Preda Nicolae, laico,
Preghiere di commento ai salmi di autori vari
secondo il codice "Vaticano Greco 783" (ff. l-96r).
Direttore: P. Miguel Arranz sj
Lo studio comprende una presentazione sommaria dal punto di vista paleografico e codicologico del codice Vaticano greco 783 (sec. XIV), un'edizione "liturgica" o "semi diplomatica" della sua prima parte (ff. l-96r) cioè il testo così come si trova nel codice, con tutto lo sviluppo interno (aggiunte e correzioni posteriori), dopo di che segue un commento del testo di circa 60 pagine. La parte più importante della tesi è rappresentata dal Commento del testo, dove si cerca di chiarire l'origine, la struttura e l'antichità delle 176 preghiere del codice Vat. gr. 783, radunate in due raccolte che attestano due strutture diverse: una costantinopolitana e una palestinese. Nate e cresciute nei confini dell'Impero Bizantino, le preghiere del codice Vat. gr. 783, come opere inedite dei Santi Padri di lingua greca "che dal secolo III in poi commentarono il Salterio", potrebbero costituire la testimonianza di una prassi antichissima del IV-V secolo, cioè la Resistenza delle preghiere sacerdotali che interrompevano la salmodia nei vari riti sia dell'Oriente che dell'Occidente cristiano. Come ritengo che l'autore delle due raccolte di preghiere del codice Vat. gr. 783 sia Niceta di Eraclea (fine XI inizio XII sec.), così suppongo che egli, durante il periodo in cui fu "professore del Salterio" alla Scuola patriarcale di Costantinopoli, abbia redatto anche varie raccolte di preghiere, basandosi forse su due tradizioni letterarie diverse: quella costantinopolitana e quella palestinese. La novità scientifica di questo studio consiste nella scoperta della seconda raccolta di preghiere del codice Vat. gr. 783 che potrebbe essere una copia tardiva di una collezione menzionata già dal famoso colofonie del codice Coisl. 213 (a. 1027), studiato da J. Duncan e J. Maj, ex alunni del Pontificio Istituto Orientale. Di questa collezione di preghiere si conosceva soltanto l'esistenza, ma essa non era mai provata. Il presente lavoro può forse gettar luce pure sull'anonimato assoluto delle "Υποθέσεις εις τους ψαλμούς" di Eusebio di Cesarea, nel senso che potrebbe in qualche modo istruirci su come fossero orininariamente le «Υποθέσεις ...» cioè titoli di preghiere.

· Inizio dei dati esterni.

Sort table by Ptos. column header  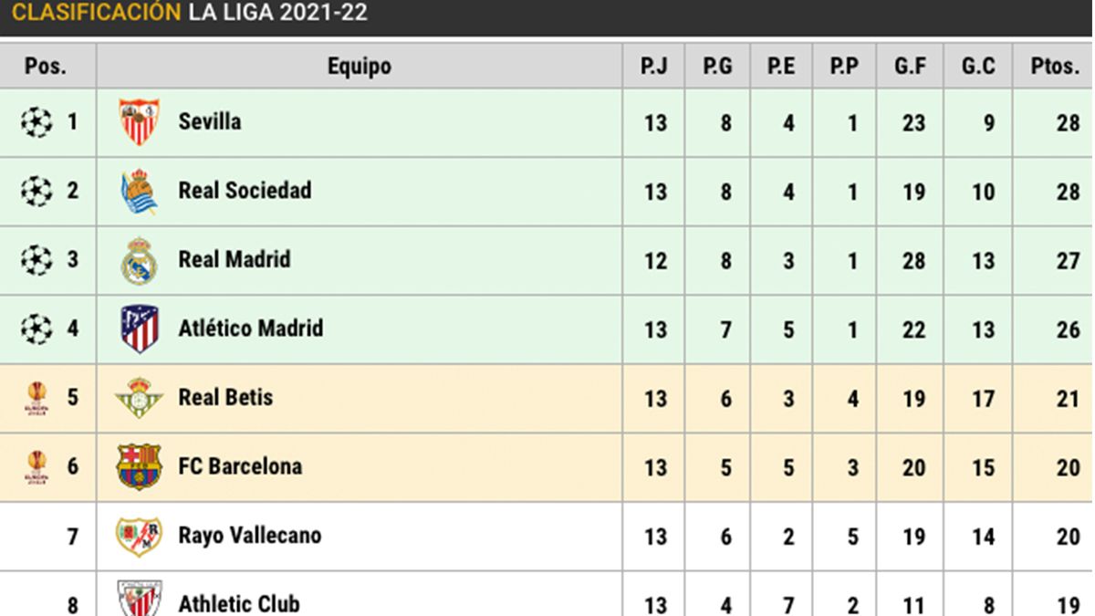click(1054, 67)
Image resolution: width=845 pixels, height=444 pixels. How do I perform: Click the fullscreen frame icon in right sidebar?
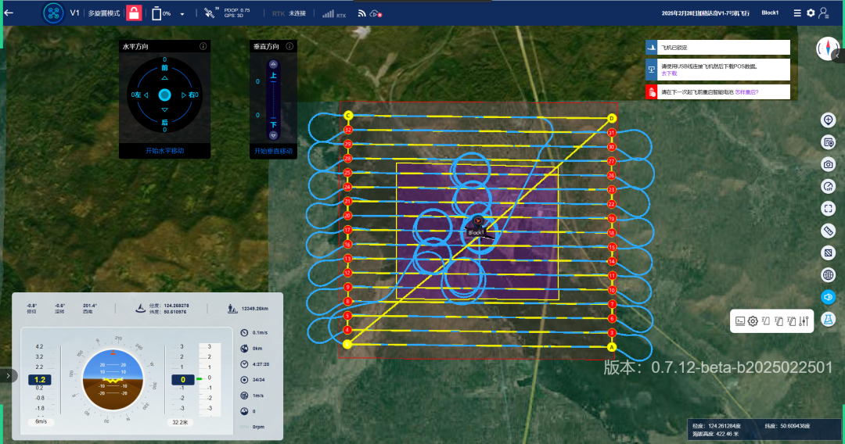coord(829,209)
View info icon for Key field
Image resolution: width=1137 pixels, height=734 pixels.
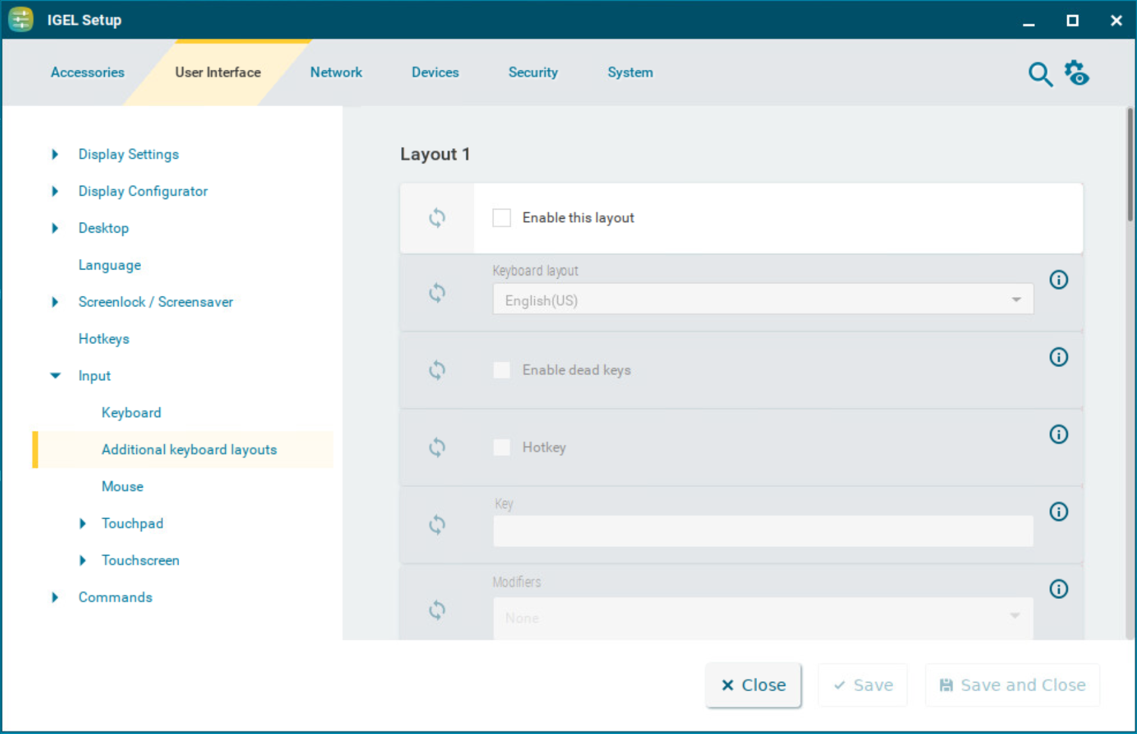coord(1058,511)
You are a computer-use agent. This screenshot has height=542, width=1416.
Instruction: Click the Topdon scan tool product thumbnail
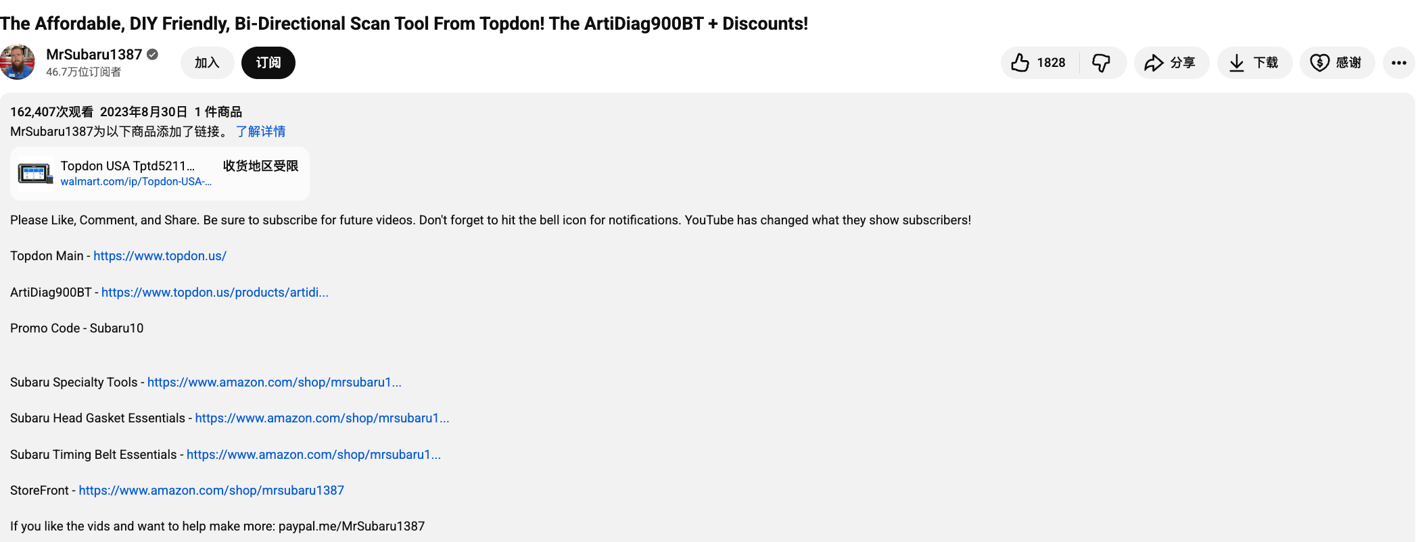[34, 174]
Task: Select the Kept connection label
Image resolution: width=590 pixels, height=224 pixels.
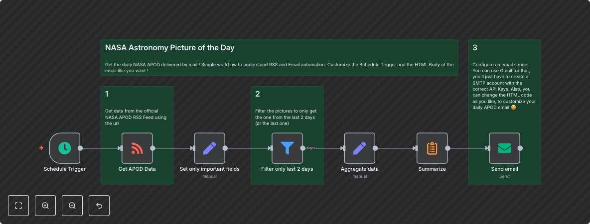Action: click(311, 148)
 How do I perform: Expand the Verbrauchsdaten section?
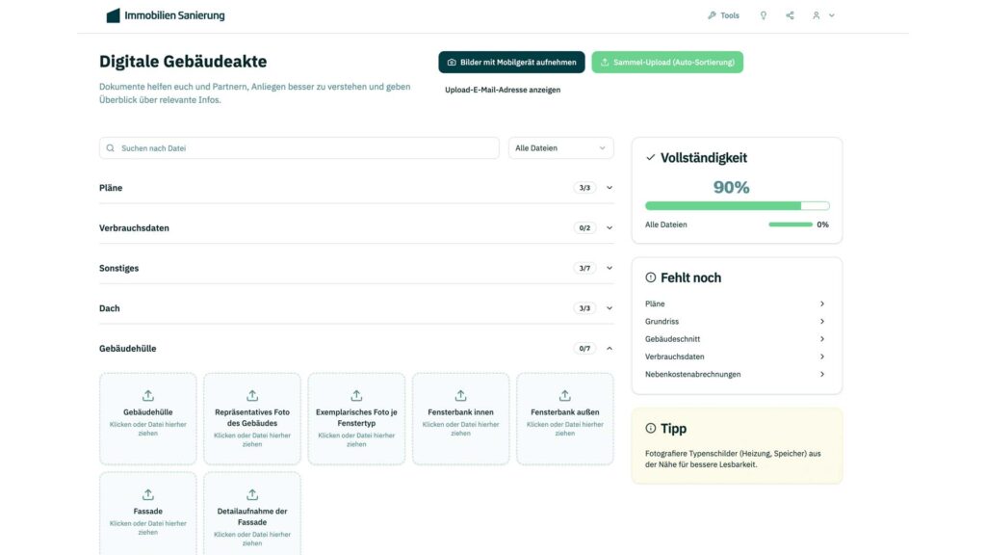coord(610,228)
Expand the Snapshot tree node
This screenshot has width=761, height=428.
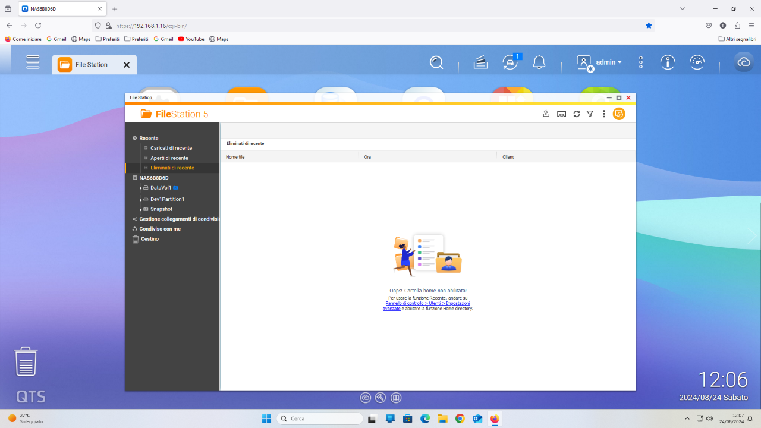tap(141, 209)
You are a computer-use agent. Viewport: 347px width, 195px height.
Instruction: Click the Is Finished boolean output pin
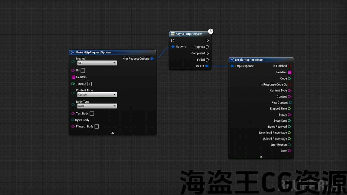click(290, 66)
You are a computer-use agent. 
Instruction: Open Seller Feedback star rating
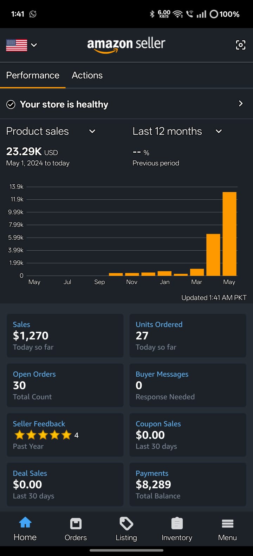pyautogui.click(x=43, y=435)

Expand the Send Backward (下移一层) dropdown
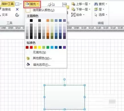point(89,9)
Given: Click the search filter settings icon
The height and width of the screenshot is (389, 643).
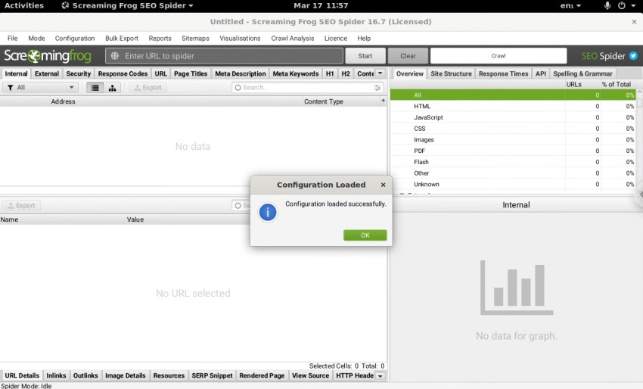Looking at the screenshot, I should point(377,88).
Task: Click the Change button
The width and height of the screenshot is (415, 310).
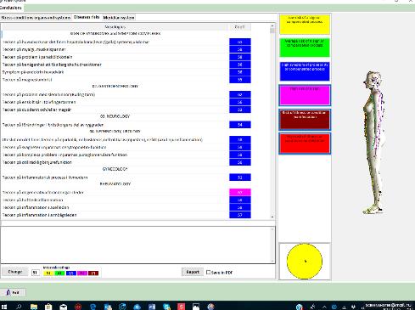Action: tap(15, 272)
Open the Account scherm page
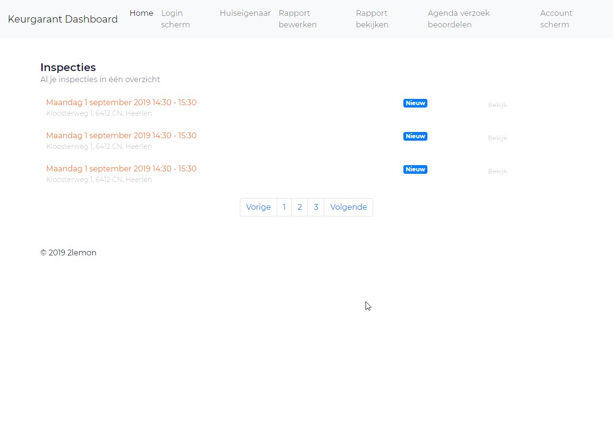The height and width of the screenshot is (445, 613). click(x=556, y=19)
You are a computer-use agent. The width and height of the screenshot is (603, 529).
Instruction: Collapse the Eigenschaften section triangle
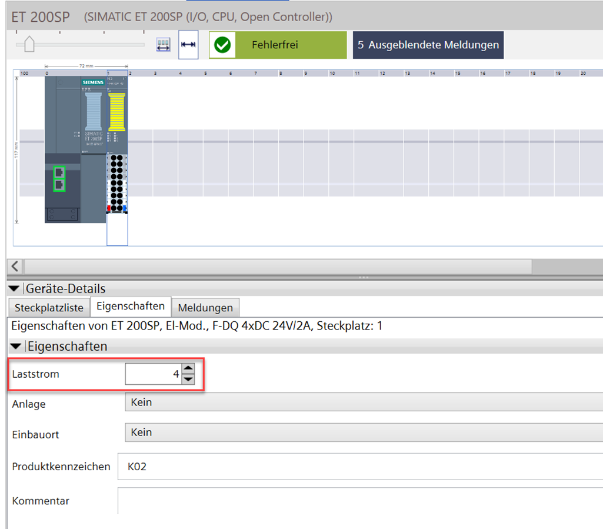point(16,347)

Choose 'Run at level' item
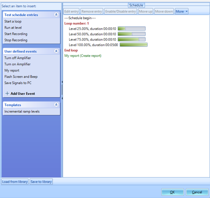(13, 28)
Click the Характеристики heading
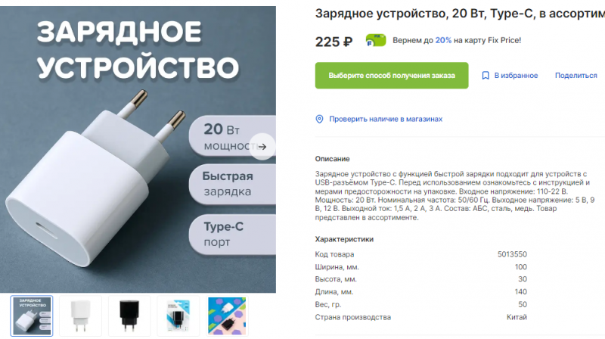The height and width of the screenshot is (339, 605). coord(344,239)
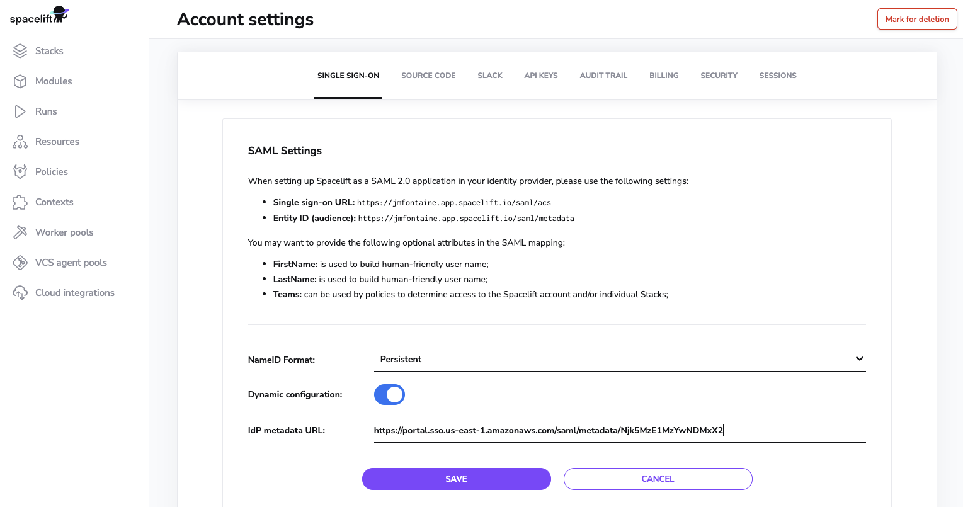Disable the Dynamic configuration toggle
The image size is (963, 507).
click(389, 394)
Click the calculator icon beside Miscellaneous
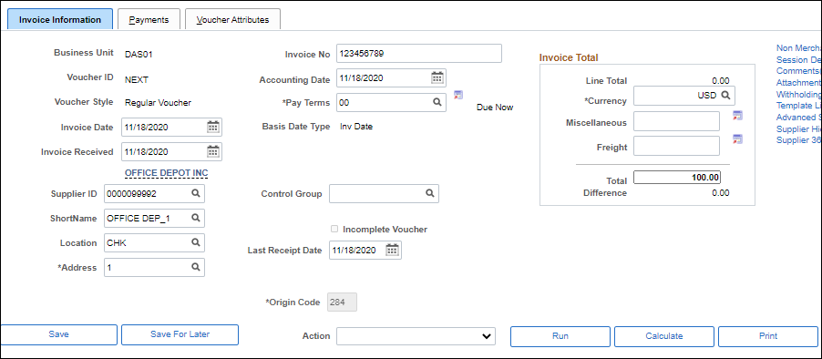Image resolution: width=822 pixels, height=359 pixels. (737, 116)

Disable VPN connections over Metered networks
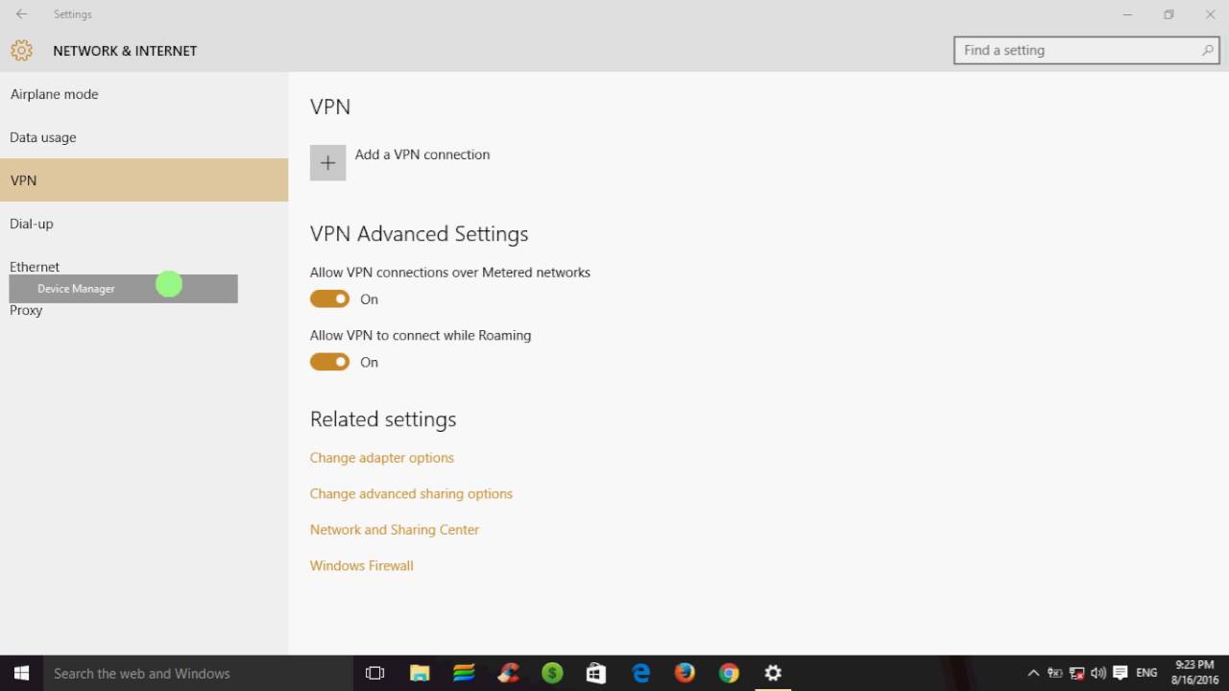point(329,298)
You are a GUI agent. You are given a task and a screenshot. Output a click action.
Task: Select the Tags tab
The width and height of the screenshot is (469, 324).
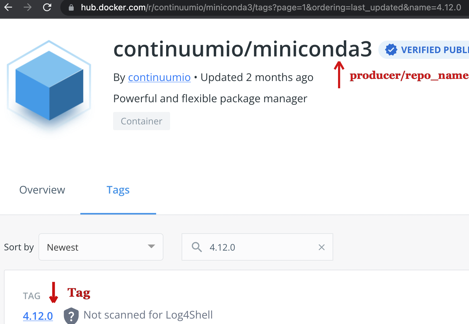coord(118,190)
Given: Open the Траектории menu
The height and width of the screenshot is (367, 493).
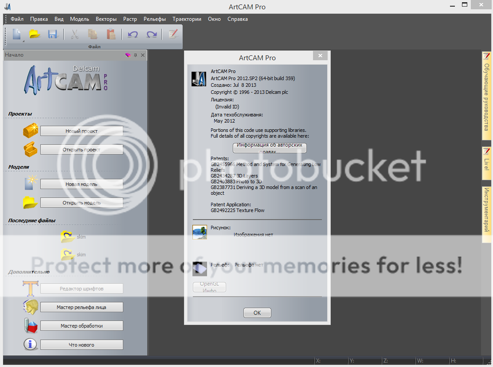Looking at the screenshot, I should pyautogui.click(x=187, y=19).
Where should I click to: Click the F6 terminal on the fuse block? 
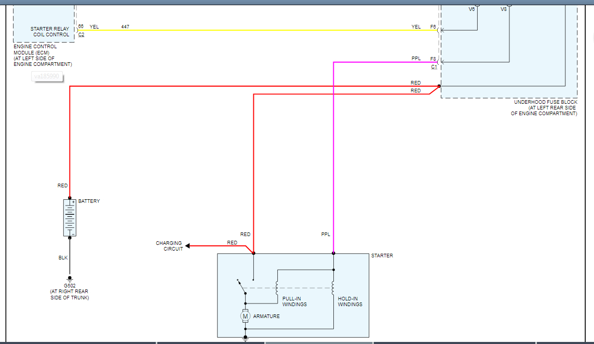[x=439, y=30]
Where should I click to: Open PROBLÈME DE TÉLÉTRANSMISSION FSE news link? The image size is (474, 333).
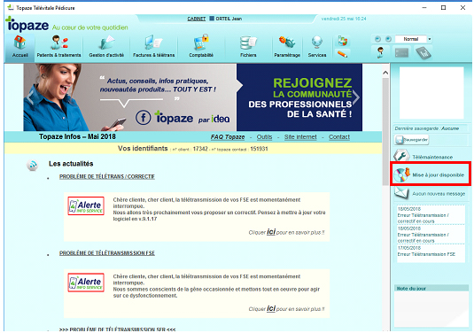click(107, 253)
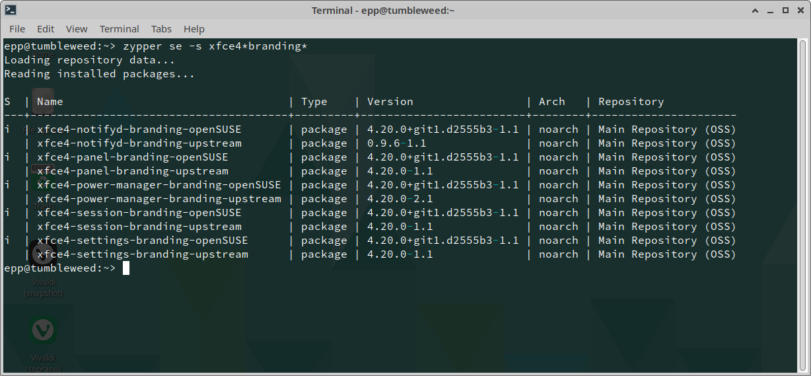Open the Tabs menu
The height and width of the screenshot is (376, 811).
[x=161, y=29]
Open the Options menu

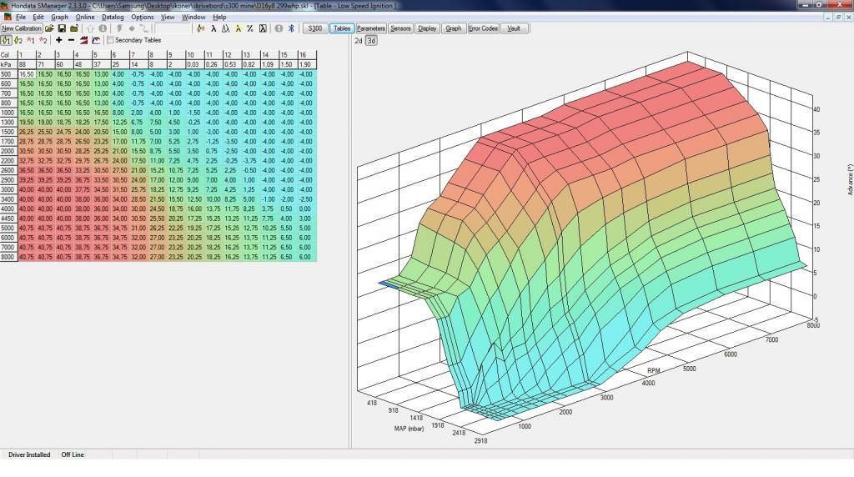click(142, 17)
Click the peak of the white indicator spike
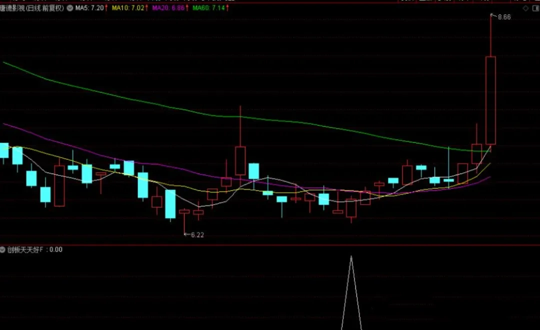This screenshot has width=540, height=330. coord(351,257)
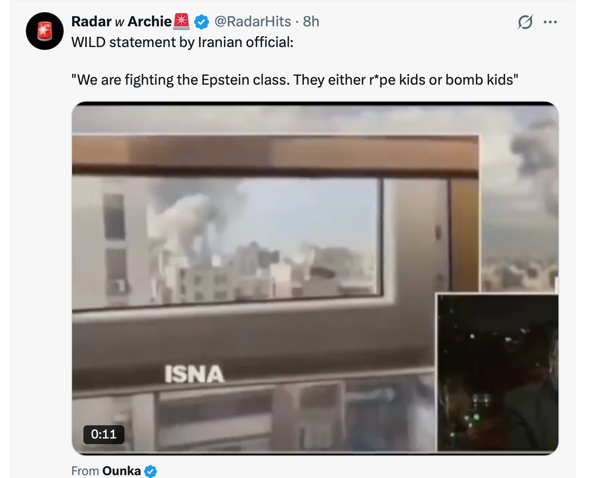
Task: Click the dark smoke cloud at video's top-right
Action: tap(537, 155)
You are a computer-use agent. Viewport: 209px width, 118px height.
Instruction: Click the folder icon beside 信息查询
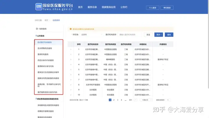(x=37, y=29)
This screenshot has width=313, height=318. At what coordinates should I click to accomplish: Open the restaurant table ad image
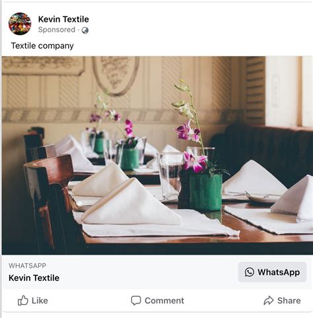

In conclusione direi che la scoperta delle preghiere del codice Vat. gr. 783 rappresenta, a mio parere, un arricchimento del patrimonio liturgico della Chiesa Ortodossa ed una risposta alle ricerche di alcuni Professori di Liturgia del Pontificio Istituto Orientale, quali P. J. Mateos, P. Miguel Arranz e P. Robert Taft.